高校のとき、教室の後ろの方に、ちょっとした本棚があって、そこに三島由紀夫の『不道徳教育講座』(1960年刊)があったと思います・・・本当かな?
その中で、確か、若い女性が男性に対して「あなたは私の体が目的なのね」と非難するけれど、その非難する女性が、体ではなくて目的されるべきと自覚しているものは何?みたいな話があったと思います。
三島由紀夫らしいウイットというか皮肉だと思うのですが、印象が残っています。女性じゃなくて、男性でも同じでしょうけど、肉体、経済力、ルックスなど「表面的」とされているモノではなく、「自分を見て欲しい」「私を大事にして欲しい」「私を愛して欲しい」みたいなことは、確かに誰もが考えたりすることですが、さて、その私の愛されるべき価値とは?
大事なのは、心だよ、というのが答えなのかもしれませんが、「私の心はこんなに素敵だよ」なんて言い切れる人もまた、少ないでしょう。
では、人の価値というのは何か? これまたムズカシイ問いですが、今や、かつて三島由紀夫が皮肉った表面的なモノ、カネ、ルックス、そしてセックスこそが価値、みたいな新自由主義的な常識が蔓延しているような気がします。
音楽だろうが、スポーツだろうが、学問だろうが、ルックスだろうが、価値あるものは成功し、金銭的な評価を受けるはず、みたいな価値観です。いいとか、悪いとかは、後回し。
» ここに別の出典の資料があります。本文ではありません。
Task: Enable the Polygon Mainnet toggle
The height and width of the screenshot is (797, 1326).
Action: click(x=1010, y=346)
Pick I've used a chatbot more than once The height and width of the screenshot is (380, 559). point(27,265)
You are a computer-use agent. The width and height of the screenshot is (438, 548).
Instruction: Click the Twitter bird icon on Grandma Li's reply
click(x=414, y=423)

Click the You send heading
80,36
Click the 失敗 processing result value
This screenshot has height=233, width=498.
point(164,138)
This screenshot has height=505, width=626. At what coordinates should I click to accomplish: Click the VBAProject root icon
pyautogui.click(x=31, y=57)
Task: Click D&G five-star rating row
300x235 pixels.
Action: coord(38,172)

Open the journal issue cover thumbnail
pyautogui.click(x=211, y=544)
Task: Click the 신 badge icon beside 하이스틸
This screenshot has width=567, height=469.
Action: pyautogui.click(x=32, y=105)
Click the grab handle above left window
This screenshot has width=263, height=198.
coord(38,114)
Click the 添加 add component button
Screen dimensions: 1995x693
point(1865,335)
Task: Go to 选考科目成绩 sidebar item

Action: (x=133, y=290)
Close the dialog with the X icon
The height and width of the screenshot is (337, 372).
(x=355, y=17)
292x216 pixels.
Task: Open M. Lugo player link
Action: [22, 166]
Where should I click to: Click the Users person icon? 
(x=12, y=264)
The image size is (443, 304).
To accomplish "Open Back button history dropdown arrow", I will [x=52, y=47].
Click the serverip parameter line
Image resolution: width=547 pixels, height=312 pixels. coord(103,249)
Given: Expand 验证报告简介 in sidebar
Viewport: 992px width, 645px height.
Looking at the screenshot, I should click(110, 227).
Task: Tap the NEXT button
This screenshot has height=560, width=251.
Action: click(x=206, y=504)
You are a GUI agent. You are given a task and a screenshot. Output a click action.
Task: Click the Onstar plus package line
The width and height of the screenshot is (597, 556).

・・・ところで、今週、法律相談を受けた案件、事務員と一緒に相談を聞いたのですが、なかなか難しい案件でした。要は、お金がなくて税金も払えないという話で、弁護士としても報酬のもらいようのない案件でした。
しかし、私も事務員も、それでもこの目の前の人を助けようじゃないか、助ける方法を考えよう、という点では一致しました。ともかく、いろいろ調べてみよう、なんとかしてあげないと!ってことです。
お金にならないことに価値がないとしたら、無価値なことですが、現在、まだ、多くの街弁が、たぶん、このような感覚を持っていると思います。だいぶ、司法改革という新自由主義の攻撃により弁護士も変質させられていますが、弁護士とはこういうものだ、人を助け、人の役に立つ、それゆえに誇りを持てる仕事なんだ、という価値観はまだまだ残っています・・・本当かな?
それを失ったら、結局、三島由紀夫に笑われそう。
あなたは、そんなことはない、カネじゃないよ! カラダじゃないよ!と言い切れるでしょうか? だって、私はこうしているもの!俺ってこうだもの、って・・・。
・・・いや、言い切って欲しいなあ。言い切りたいなあ。